▶ _Task to complete_: Copy out verbatim every item from the line containing "Click the '剑藤教育' watermark text" down to the line containing "Looking at the screenshot, I should coord(133,293).", including both of those lines.

▶ _Input rows_:
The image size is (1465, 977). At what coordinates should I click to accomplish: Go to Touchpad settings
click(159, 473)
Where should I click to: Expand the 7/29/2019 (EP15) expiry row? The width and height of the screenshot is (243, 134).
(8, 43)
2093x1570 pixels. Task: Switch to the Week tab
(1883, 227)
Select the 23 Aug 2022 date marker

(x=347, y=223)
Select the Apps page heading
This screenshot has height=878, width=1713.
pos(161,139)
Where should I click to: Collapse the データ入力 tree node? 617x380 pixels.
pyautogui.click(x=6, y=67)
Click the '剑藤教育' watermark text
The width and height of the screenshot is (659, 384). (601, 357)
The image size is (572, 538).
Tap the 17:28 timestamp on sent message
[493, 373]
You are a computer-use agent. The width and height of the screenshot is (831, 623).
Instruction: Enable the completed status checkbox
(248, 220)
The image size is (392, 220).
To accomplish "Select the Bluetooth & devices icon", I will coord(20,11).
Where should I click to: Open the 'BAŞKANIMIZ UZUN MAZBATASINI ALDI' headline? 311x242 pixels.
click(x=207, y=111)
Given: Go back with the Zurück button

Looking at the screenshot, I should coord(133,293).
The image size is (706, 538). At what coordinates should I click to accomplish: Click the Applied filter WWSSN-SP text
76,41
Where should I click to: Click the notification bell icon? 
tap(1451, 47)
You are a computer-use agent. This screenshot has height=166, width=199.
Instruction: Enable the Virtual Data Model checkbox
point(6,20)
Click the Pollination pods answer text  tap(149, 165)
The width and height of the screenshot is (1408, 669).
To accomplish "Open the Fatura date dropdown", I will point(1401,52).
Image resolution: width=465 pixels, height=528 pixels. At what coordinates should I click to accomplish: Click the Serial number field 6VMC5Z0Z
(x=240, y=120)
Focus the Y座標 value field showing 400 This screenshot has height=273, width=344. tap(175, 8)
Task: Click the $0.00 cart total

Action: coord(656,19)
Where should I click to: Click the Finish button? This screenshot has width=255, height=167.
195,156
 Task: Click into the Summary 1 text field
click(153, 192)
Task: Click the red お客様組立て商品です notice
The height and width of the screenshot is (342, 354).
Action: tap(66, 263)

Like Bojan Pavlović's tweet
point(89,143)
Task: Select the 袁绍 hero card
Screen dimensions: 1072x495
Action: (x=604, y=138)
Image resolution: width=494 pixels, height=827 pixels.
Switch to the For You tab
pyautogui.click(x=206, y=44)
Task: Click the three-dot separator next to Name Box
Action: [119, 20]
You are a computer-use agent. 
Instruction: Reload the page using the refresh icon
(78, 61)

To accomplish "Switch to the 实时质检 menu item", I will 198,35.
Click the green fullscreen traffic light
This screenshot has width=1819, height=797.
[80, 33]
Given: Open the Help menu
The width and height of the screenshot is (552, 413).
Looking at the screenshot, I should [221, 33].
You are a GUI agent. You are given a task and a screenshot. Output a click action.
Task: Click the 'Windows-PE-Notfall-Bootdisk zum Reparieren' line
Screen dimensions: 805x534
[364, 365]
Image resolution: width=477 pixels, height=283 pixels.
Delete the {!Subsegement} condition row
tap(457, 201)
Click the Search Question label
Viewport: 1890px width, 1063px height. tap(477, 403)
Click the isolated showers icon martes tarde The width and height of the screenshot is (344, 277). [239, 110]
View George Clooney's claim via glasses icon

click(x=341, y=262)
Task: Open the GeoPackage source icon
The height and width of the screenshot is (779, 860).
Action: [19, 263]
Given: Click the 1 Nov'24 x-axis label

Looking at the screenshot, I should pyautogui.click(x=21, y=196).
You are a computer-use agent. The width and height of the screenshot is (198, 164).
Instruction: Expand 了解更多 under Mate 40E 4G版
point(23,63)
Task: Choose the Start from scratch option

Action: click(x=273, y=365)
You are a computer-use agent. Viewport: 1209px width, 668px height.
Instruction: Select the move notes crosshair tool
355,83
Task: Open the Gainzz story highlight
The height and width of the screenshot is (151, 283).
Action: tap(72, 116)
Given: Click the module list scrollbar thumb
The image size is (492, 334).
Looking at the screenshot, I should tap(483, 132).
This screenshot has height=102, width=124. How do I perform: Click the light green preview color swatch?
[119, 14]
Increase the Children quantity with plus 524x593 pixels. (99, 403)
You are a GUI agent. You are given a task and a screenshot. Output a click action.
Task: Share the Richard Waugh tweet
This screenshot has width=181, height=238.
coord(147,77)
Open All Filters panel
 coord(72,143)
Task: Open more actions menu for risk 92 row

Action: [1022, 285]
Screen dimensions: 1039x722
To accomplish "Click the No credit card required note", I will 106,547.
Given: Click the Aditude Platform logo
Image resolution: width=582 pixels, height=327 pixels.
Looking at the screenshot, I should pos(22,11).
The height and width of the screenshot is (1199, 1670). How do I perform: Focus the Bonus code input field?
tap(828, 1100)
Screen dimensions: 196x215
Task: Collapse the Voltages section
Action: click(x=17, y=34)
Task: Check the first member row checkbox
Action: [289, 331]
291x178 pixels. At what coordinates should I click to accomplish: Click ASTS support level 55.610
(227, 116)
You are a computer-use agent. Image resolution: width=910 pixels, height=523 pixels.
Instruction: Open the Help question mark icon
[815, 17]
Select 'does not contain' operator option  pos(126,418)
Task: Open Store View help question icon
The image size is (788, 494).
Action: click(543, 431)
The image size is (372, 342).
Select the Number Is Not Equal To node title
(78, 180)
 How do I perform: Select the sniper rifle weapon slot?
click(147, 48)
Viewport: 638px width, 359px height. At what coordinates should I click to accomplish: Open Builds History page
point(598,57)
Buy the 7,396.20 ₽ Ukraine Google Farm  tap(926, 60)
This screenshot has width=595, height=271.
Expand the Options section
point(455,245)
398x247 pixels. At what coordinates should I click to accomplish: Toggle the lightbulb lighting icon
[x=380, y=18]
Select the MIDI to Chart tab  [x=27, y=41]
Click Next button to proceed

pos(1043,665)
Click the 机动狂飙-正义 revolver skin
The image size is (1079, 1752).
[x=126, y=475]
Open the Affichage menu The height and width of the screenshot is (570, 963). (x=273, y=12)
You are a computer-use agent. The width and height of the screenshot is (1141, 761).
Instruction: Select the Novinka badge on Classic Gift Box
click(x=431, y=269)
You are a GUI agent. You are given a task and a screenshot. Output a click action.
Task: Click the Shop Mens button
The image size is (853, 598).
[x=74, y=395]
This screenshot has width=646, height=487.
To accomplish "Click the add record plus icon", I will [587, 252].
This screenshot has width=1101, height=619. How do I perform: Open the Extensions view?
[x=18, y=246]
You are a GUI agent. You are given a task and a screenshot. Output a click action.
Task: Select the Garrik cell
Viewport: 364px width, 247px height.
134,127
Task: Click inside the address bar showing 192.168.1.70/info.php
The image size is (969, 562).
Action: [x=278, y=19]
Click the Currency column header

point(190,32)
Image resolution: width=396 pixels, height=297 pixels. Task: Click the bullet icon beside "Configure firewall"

▶ _Reply_:
Click the '剑藤教育' watermark text
The width and height of the screenshot is (659, 384). (601, 357)
The image size is (572, 538).
Tap the 17:28 timestamp on sent message
[493, 373]
You are a computer-use agent. The width and height of the screenshot is (831, 623).
Instruction: Enable the completed status checkbox
(248, 220)
The image size is (392, 220).
To accomplish "Select the Bluetooth & devices icon", I will coord(20,11).
Where should I click to: Open the 'BAŞKANIMIZ UZUN MAZBATASINI ALDI' headline? 311x242 pixels.
click(x=207, y=111)
Given: Go back with the Zurück button

Looking at the screenshot, I should coord(133,293).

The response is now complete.